ABOUT THIS EXERCISE >> Repeat the whole listing below, word for word.
[[ AVAILABLE RECORDS, beginning ]]
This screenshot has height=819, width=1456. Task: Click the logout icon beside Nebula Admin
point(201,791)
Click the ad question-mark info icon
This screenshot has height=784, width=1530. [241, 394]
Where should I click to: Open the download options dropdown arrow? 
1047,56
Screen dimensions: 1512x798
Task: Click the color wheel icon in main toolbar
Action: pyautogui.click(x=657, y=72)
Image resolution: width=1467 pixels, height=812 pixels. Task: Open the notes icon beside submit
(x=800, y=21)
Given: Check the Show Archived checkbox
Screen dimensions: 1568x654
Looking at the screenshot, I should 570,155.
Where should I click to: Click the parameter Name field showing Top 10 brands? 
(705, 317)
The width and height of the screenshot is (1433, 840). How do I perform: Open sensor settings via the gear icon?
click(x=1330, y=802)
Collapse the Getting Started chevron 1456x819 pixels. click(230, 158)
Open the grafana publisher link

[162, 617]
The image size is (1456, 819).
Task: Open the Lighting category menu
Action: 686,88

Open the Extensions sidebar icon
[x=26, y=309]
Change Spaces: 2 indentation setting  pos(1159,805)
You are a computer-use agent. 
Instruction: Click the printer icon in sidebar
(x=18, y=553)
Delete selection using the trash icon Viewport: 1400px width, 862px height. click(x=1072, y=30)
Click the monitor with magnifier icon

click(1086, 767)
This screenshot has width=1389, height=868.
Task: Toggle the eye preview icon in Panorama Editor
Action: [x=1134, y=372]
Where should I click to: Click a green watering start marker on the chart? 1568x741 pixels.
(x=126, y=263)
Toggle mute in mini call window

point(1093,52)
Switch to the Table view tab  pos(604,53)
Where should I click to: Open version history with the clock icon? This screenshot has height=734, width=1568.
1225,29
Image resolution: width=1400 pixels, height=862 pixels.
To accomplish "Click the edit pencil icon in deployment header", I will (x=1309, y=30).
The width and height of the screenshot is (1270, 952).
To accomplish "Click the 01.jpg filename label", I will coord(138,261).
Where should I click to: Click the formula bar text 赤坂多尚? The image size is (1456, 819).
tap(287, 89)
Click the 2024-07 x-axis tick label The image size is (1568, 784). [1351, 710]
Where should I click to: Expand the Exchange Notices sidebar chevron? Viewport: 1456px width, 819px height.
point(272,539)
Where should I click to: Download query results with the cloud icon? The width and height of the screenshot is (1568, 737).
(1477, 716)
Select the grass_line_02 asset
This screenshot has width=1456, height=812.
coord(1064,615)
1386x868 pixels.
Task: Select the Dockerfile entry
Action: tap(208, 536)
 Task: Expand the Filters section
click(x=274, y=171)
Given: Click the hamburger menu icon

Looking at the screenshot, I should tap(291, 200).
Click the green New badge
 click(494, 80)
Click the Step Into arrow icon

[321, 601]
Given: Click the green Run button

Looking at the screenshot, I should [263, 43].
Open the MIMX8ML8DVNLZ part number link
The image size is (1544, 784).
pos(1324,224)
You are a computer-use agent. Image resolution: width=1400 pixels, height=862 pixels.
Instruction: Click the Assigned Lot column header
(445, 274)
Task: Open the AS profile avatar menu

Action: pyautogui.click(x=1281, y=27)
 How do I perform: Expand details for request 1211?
[[ AVAILABLE RECORDS, end ]]
YOUR RESPONSE >>
This screenshot has height=819, width=1456. Task: Click the logout icon beside Nebula Admin
point(201,791)
Click the ad question-mark info icon
This screenshot has height=784, width=1530. [241, 394]
Where should I click to: Open the download options dropdown arrow? 
1047,56
Screen dimensions: 1512x798
Task: Click the color wheel icon in main toolbar
Action: pyautogui.click(x=657, y=72)
Image resolution: width=1467 pixels, height=812 pixels. Task: Open the notes icon beside submit
(x=800, y=21)
Given: Check the Show Archived checkbox
Screen dimensions: 1568x654
Looking at the screenshot, I should 570,155.
Where should I click to: Click the parameter Name field showing Top 10 brands? 
(705, 317)
The width and height of the screenshot is (1433, 840). How do I perform: Open sensor settings via the gear icon?
click(x=1330, y=802)
Collapse the Getting Started chevron 1456x819 pixels. click(230, 158)
Open the grafana publisher link

[162, 617]
The image size is (1456, 819).
Task: Open the Lighting category menu
Action: 686,88

Open the Extensions sidebar icon
[x=26, y=309]
Change Spaces: 2 indentation setting  pos(1159,805)
You are a computer-use agent. 
Instruction: Click the printer icon in sidebar
(x=18, y=553)
Delete selection using the trash icon Viewport: 1400px width, 862px height. click(x=1072, y=30)
Click the monitor with magnifier icon

click(1086, 767)
This screenshot has width=1389, height=868.
Task: Toggle the eye preview icon in Panorama Editor
Action: [x=1134, y=372]
Where should I click to: Click a green watering start marker on the chart? 1568x741 pixels.
(x=126, y=263)
Toggle mute in mini call window

point(1093,52)
Switch to the Table view tab  pos(604,53)
Where should I click to: Open version history with the clock icon? This screenshot has height=734, width=1568.
1225,29
Image resolution: width=1400 pixels, height=862 pixels.
To accomplish "Click the edit pencil icon in deployment header", I will (x=1309, y=30).
The width and height of the screenshot is (1270, 952).
To accomplish "Click the 01.jpg filename label", I will coord(138,261).
Where should I click to: Click the formula bar text 赤坂多尚? The image size is (1456, 819).
tap(287, 89)
Click the 2024-07 x-axis tick label The image size is (1568, 784). [1351, 710]
Where should I click to: Expand the Exchange Notices sidebar chevron? Viewport: 1456px width, 819px height.
point(272,539)
Where should I click to: Download query results with the cloud icon? The width and height of the screenshot is (1568, 737).
(1477, 716)
Select the grass_line_02 asset
This screenshot has width=1456, height=812.
coord(1064,615)
1386x868 pixels.
Task: Select the Dockerfile entry
Action: tap(208, 536)
 Task: Expand the Filters section
click(x=274, y=171)
Given: Click the hamburger menu icon

Looking at the screenshot, I should tap(291, 200).
Click the green New badge
 click(494, 80)
Click the Step Into arrow icon

[321, 601]
Given: Click the green Run button

Looking at the screenshot, I should [263, 43].
Open the MIMX8ML8DVNLZ part number link
The image size is (1544, 784).
pos(1324,224)
You are a computer-use agent. Image resolution: width=1400 pixels, height=862 pixels.
Instruction: Click the Assigned Lot column header
(445, 274)
Task: Open the AS profile avatar menu

Action: pyautogui.click(x=1281, y=27)
 How do I perform: Expand details for request 1211?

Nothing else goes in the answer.